La communauté Sawhoyamaxa du village enxet a cherché la protection de son droit à la terre depuis les années 1990. Après avoir épuisé tous les recours juridiques internes du Paraguay, le peuple autochtone s’est tourné vers le système interaméricain pour qu’il sauvegarde ses droits à la vie et à la terre. En 2006, la cour IDH a ordonné à l’état du Paraguay qu’environ 14.000 hectares dont il est titulaire constituent le territoire ancestral du peuple autochtone. 

Satisfaisant la décision de la cour, le congrès a restitué 14.404 hectares de terres à la communauté Sawhoyamaxa, en vertu de la loi Nº 5194 de 2014. La constitutionnalité de la loi a été contestée devant la cour constitutionnelle de la cour suprême de justice et, en septembre 2014, la cour a rejeté avec unanimité le recours en inconstitutionnalité contre la loi. Cet échec a clos la discussion sur les droits du peuple Sawhoyamaxa et les démarches administratives pour restituer les terres à la communauté Sawhoyamaxa ont été engagées. 

Julia cabello (à droite)

 

Au moment de commencer les démarches administratives pour respecter l’ordre de la cour IDH et de la loi promulguée par le congrès du Paraguay, la Présidente de la cour constitutionnelle de la cour suprême de justice, Dr. Bareiro de Módica, a accepté un appel à ce recours en inconstitutionnalité contre la loi qui avait permis l’attribution des terres à la communauté Sawhoyamaxa. À cette occasion, les entreprises Kansol S.A. et Roswell Company S.A., propriété de Roedel, ont mis l’accent sur l’article 3 de la loi 5194 de 2014. Cette norme traite de l’indemnité qui doit être payée au propriétaire des terres expropriées pour être octroyées au peuple Sawhoyamaxa. Le contenu de cet article avait déjà été traité et rejeté au moment des délibérations du premier recours en inconstitutionnalité.

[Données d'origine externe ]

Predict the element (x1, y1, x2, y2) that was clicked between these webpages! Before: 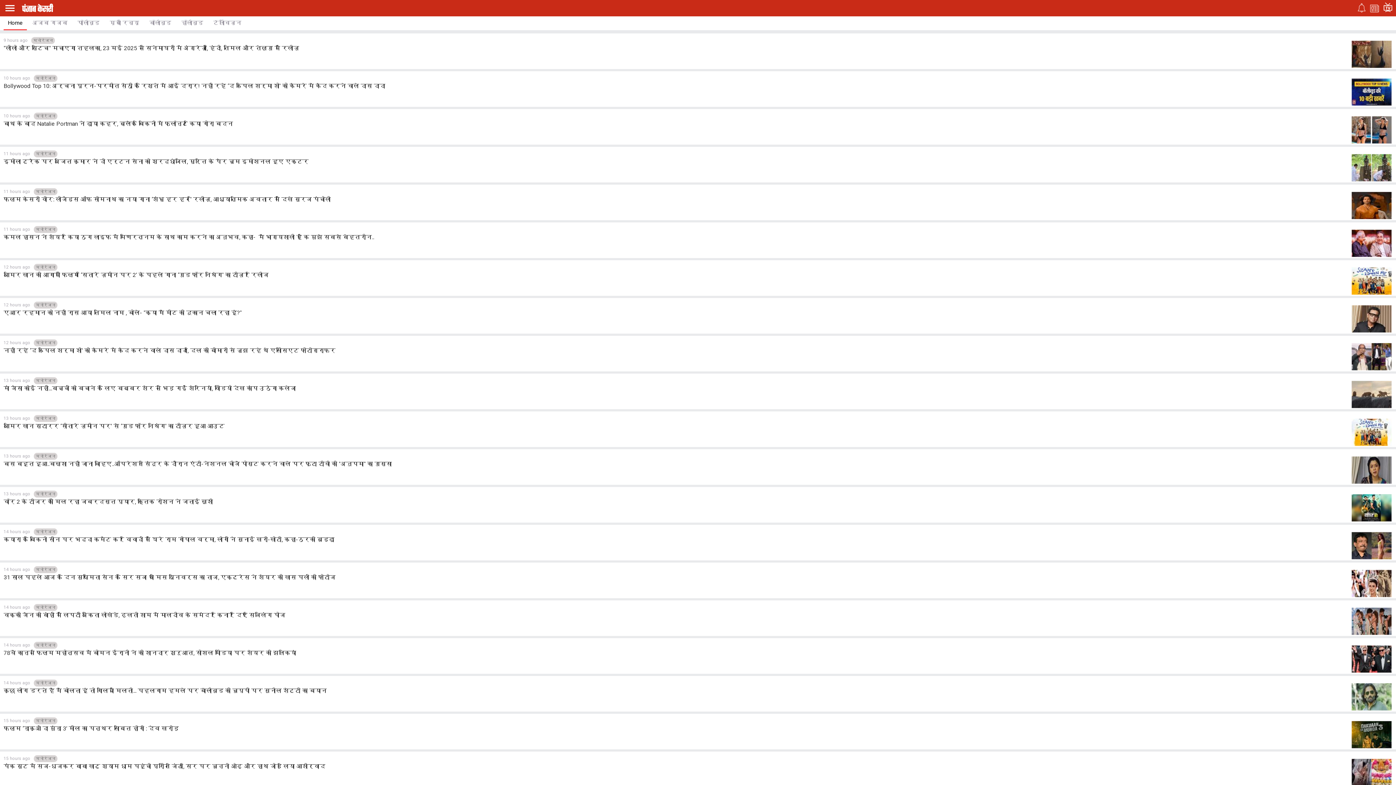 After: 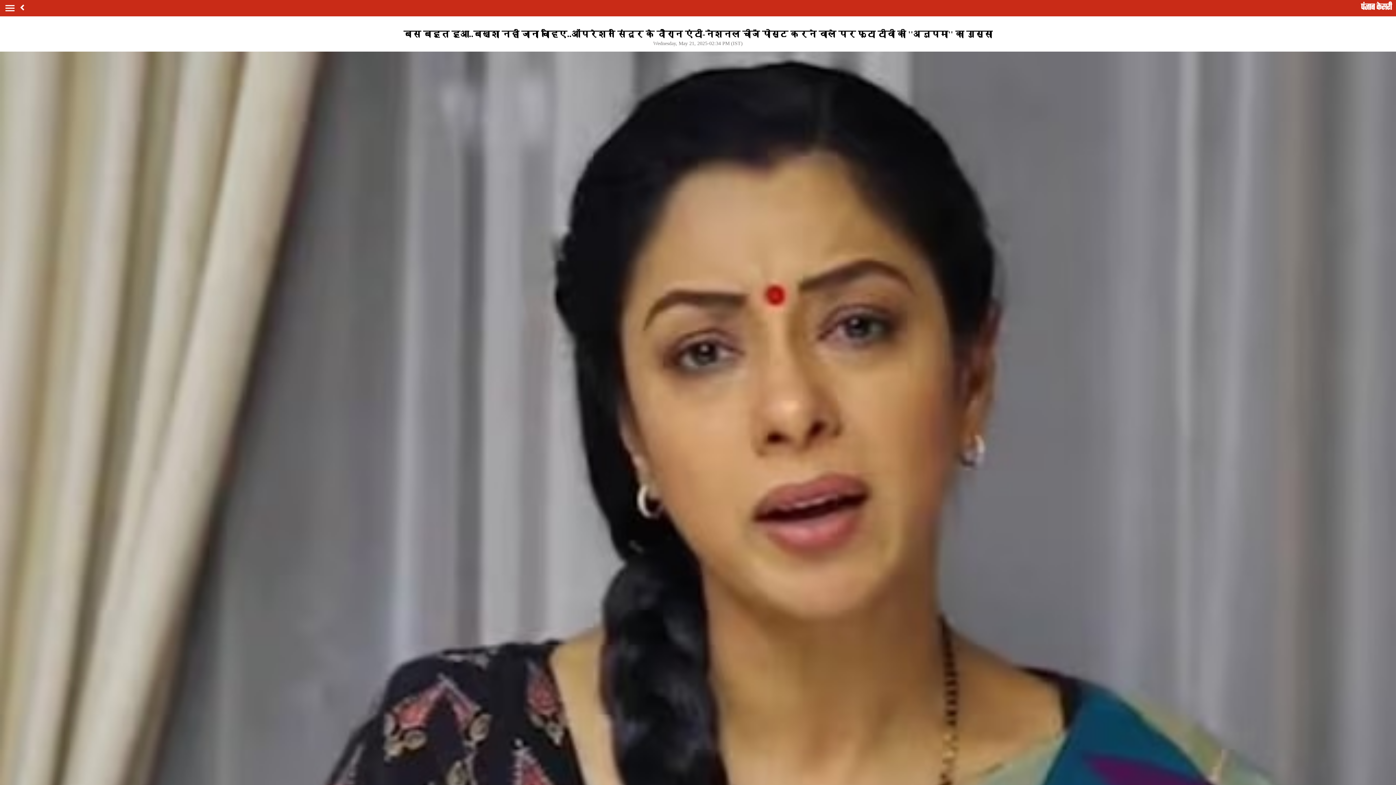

Face à cette action, Mme Cabello, avocate de Tierraviva, une organisation non gouvernementale qui représente juridiquement la communauté Sawhoyamaxa, a publié un communiqué dans lequel elle critique la décision de la cour d’accepter un deuxième recours. En réponse à cela, le Dr. Bareiro a présenté des charges contre elle devant le conseil de surintendance de la cour suprême. La cour a finalement rejeté le deuxième recours en inconstitutionnalité mais les poursuites contre Mme Cabello sont toujours en cours, ce qui implique une violation de son droit à la liberté d’expression. Elle risque d’être radiée du barreau du Paraguay ou d’être suspendue de l’exercice de ses fonctions pendant une durée pouvant s’élever à un an. 

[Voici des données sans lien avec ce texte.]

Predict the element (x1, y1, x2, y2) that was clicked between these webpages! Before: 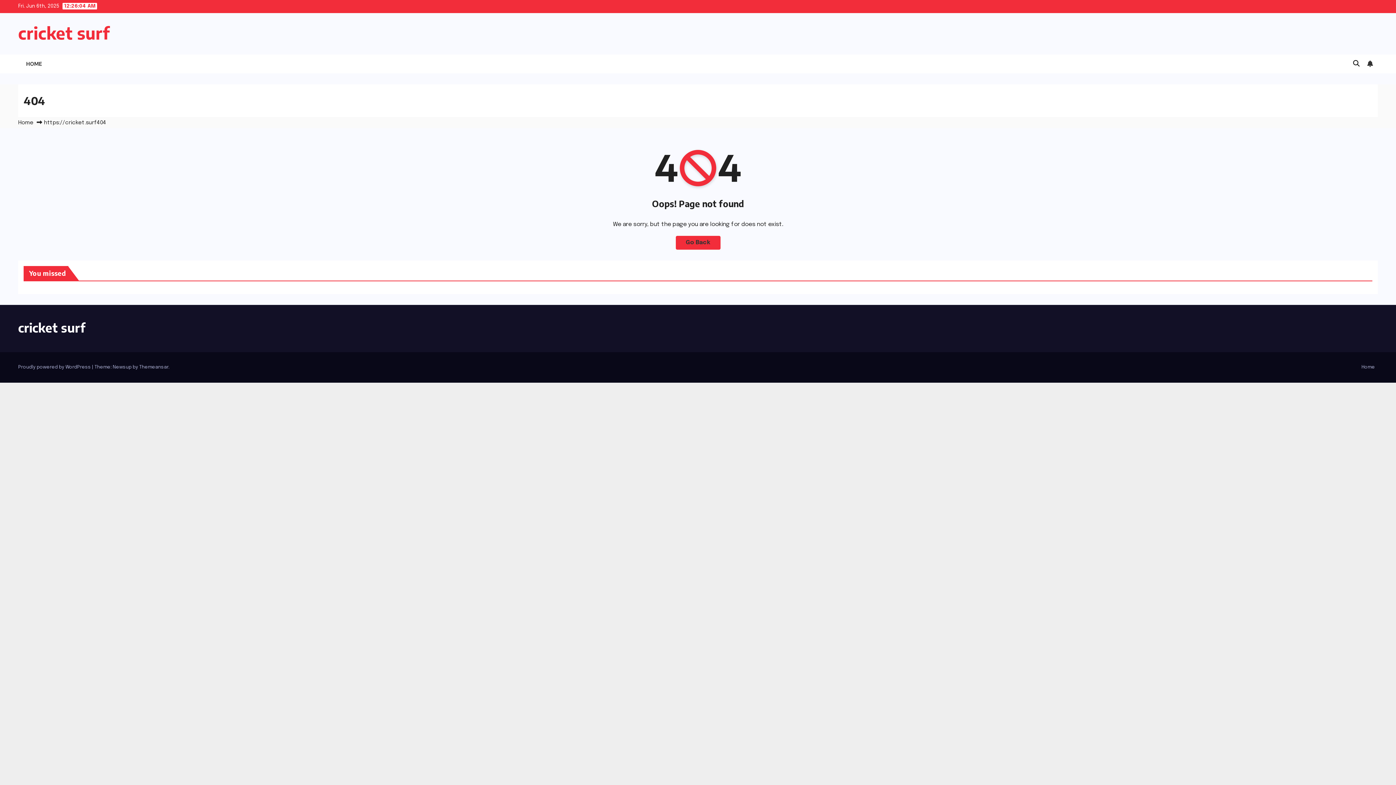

Julia Cabello (à gauche) et Mariana Ayala (à droite)

Photo par Adriana Lugo

Le droit à la liberté d’expression est consacré dans de nombreux instruments des droits humains, comme par exemple dans la Déclaration universelle des droits de l’homme (DUDH), le Pacte international relatif aux droits civils et politiques (PIDCP), ratifié par le Paraguay le 10 juin 1992 et la Convention américaine relative aux droits de l’homme (CADH), ratifié par le Paraguay le 18 août 1989. Une fois ratifiés par l’état du Paraguay, les deux derniers instruments ont créé pour l’état des obligations juridiquement contraignantes de respect et de protection du droit à la liberté d’expression. Selon la sentence de la cour interaméricaine des droits de l’homme (Affaire Manuel Cepeda Vargas contre la Colombie. Sentence du 26 mai 2010. Exceptions préliminaires, fonds, dommages et intérêts) au sujet des discours formulés contre le gouvernement, il doit y avoir une protection particulière de la part des états, et ce y compris pour renforcer la défense de la démocratie.